## Start Selected extract
From Dinosaur National Monument, I continued my wanderings by taking a drive through the Sheep Creek Geologic area in Utah, followed by a quick but uneventful visit to Fossil Butte National Monument in Wyoming (maybe third time will bring success), and finally I reached Idaho.
With a few days remaining before I needed to be in Boise for a wedding, I found the perfect place to explore.
Of course my eyes were immediately drawn to the Pioneer Mountains. I wondered how soon they’d be accessible.
I found the geologic history interesting.
These tiny pink monkeyflowers were a great accent to the black volcanic landscape.
I hiked most of the trails with the exception of the Wilderness Trail.
Signage was exceptional.
Since there weren’t many wildflowers I found myself drawn to rocks.
Hiking the Broken Top Loop Trail provides many opportunities for learning. Be sure to grab an interpretive guide from the Visitor Center.
Pahoehoe (ropy) lava flows
Tree molds were one of the more challenging features to find. If you look closely at this picture, there is a trough just above the sign and to the right. Per NPS literature, “tree molds are an impression left in the lava of the charred surface of a tree.”
I also visited several of the lave tube caves including this one on the Broken Top Loop Trail. NOTE: be sure to grab a cave permit from the Visitor Center as one is required to enter caves.
Collapsed lava tube
A benefit of staying in the park campground was hiking at sunset and sunrise. The North Crater Trails begin at the campground.
Views along the North Crater Trail were exceptional.
It was an awesome experience to walk the ridges of the cinder cones, especially early in the morning when I had the place to myself.
Yep, all MINE – even mid morning on the Friday before Memorial Day weekend. Notice the duck tape on my fender.
If you’re lucky, you might just spy some petrified wood.
## End Selected extract
**Set task A:**
Translate into Spanish the following sentence from the travel account: "It was an awesome experience to walk the ridges of the cinder cones, especially early in the morning when I had the place to myself."
**Set task B:**
Name every U.S. state mentioned in the travel account.
**Set task C:**
Quote the travel account word for word, taking everything from "Views along the" down to "some petrified wood.".
## Start Records supplied
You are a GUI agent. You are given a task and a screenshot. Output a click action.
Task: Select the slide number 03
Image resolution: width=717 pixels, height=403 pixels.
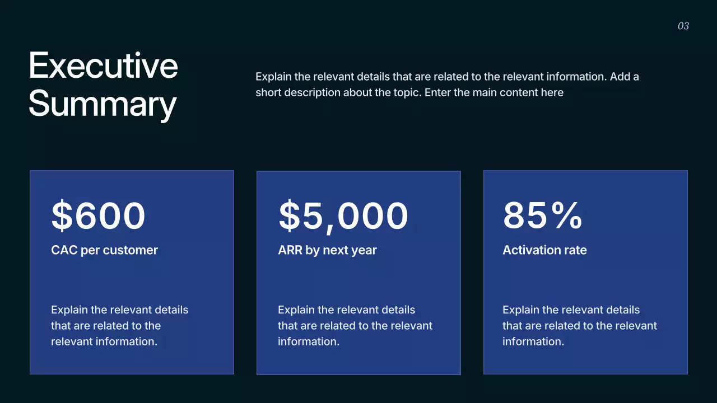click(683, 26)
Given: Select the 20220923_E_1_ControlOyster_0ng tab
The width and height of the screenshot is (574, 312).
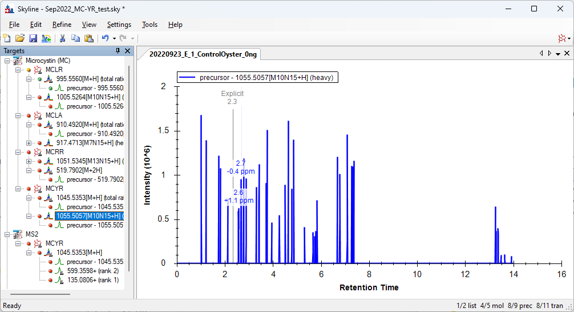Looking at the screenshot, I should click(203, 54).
## End Records supplied
**Exercise response A:**
Fue una experiencia increíble caminar por las crestas de los conos de ceniza, sobre todo temprano por la mañana, cuando tenía el lugar para mí.

**Exercise response B:**
Utah, Wyoming, Idaho

**Exercise response C:**
Views along the North Crater Trail were exceptional.
It was an awesome experience to walk the ridges of the cinder cones, especially early in the morning when I had the place to myself.
Yep, all MINE – even mid morning on the Friday before Memorial Day weekend. Notice the duck tape on my fender.
If you’re lucky, you might just spy some petrified wood.